**Required action:**
Where the word "window" occurs in a line of the data, return the whole line.

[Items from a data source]

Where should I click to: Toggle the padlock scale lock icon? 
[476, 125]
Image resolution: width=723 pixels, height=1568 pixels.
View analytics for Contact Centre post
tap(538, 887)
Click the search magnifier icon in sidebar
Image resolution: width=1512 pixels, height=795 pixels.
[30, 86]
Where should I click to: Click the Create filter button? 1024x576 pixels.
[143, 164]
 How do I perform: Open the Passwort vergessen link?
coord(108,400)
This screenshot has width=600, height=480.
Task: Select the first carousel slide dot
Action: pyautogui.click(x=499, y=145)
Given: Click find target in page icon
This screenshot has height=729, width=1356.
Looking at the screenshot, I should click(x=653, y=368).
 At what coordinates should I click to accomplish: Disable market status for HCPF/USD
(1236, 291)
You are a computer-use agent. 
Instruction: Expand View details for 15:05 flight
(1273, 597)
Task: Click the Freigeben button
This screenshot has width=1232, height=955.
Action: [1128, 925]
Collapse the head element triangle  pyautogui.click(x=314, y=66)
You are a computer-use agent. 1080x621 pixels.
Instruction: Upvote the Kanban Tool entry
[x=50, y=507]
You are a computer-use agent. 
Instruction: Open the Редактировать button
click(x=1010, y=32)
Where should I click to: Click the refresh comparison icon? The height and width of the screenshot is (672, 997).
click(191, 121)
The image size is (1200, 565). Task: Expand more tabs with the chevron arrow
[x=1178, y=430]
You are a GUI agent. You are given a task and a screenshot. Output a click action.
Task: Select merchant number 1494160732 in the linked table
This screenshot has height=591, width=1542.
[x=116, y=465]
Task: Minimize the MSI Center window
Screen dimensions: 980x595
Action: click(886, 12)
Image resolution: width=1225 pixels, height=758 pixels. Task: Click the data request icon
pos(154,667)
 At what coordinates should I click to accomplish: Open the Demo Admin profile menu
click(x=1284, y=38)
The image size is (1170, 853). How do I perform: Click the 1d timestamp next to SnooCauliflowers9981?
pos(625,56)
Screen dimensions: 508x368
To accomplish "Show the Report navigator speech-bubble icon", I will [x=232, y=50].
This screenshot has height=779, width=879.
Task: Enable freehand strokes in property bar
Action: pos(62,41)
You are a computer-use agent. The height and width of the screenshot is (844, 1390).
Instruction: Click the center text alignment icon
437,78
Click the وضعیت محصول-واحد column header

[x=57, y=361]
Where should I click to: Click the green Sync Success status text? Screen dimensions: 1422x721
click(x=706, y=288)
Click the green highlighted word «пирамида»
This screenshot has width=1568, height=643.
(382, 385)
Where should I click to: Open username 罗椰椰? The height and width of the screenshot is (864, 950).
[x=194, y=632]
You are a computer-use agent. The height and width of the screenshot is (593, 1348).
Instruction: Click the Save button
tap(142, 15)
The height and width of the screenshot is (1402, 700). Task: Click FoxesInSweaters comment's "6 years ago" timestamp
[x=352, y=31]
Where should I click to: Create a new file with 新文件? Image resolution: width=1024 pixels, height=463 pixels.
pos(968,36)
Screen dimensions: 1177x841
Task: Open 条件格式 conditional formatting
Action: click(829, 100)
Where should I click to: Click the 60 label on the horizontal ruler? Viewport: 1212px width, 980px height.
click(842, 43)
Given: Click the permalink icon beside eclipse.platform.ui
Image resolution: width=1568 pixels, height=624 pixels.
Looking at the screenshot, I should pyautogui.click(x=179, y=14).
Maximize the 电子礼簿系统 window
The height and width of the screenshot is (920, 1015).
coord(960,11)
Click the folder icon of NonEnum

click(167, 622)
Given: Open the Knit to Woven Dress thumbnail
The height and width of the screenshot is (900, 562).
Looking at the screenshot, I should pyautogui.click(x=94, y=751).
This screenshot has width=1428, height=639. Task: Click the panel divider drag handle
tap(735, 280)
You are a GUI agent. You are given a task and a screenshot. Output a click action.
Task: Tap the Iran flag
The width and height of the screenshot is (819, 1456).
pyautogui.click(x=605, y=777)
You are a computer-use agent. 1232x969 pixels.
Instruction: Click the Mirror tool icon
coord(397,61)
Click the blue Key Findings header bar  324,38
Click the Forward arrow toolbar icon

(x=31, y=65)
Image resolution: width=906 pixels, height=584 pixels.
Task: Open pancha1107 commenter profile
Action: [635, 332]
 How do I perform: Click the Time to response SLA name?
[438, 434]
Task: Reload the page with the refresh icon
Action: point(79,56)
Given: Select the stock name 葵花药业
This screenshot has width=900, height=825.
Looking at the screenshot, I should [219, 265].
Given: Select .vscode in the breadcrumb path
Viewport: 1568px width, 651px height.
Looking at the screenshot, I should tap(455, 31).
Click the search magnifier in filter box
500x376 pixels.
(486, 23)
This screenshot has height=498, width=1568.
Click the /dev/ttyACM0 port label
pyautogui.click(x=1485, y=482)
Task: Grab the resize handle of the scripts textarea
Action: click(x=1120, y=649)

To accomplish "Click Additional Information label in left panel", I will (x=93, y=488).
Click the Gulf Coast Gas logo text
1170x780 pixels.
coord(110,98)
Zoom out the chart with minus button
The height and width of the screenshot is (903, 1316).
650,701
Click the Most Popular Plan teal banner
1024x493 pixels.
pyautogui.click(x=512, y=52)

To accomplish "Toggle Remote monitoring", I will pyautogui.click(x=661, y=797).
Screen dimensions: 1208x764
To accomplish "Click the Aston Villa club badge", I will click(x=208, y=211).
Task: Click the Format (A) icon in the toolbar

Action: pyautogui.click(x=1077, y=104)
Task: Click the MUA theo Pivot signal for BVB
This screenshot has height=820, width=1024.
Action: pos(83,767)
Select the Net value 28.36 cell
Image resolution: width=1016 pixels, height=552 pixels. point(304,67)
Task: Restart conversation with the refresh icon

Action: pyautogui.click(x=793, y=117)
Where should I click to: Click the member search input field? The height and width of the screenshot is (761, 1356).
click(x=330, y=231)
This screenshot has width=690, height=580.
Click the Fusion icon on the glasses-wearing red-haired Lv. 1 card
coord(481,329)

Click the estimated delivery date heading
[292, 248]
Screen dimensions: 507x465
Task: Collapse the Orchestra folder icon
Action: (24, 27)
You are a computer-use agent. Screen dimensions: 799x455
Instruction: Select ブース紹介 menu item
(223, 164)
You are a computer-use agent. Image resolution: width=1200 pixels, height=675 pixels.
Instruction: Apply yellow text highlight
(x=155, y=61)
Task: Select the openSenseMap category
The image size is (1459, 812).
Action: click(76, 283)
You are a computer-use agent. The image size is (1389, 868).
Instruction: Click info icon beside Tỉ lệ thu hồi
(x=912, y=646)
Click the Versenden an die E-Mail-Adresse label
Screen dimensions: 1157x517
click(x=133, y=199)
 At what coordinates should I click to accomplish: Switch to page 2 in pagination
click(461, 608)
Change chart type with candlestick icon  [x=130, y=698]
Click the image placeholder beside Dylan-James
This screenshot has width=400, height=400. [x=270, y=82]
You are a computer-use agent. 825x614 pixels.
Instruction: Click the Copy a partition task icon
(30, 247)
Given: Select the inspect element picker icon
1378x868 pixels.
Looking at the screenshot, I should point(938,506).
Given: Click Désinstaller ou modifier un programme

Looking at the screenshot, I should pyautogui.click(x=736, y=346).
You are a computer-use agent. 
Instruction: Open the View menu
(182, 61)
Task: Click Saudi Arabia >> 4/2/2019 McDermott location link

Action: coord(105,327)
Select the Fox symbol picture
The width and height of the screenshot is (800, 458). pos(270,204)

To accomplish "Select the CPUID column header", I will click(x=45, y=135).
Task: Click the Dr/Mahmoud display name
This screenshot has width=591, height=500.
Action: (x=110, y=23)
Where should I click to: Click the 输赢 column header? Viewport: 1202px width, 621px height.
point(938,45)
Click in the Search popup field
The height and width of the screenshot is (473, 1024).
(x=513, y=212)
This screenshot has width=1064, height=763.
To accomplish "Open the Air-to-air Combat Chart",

**Solution for this problem:**
Task: Minimize the MSI Center window
Maximize the 电子礼簿系统 window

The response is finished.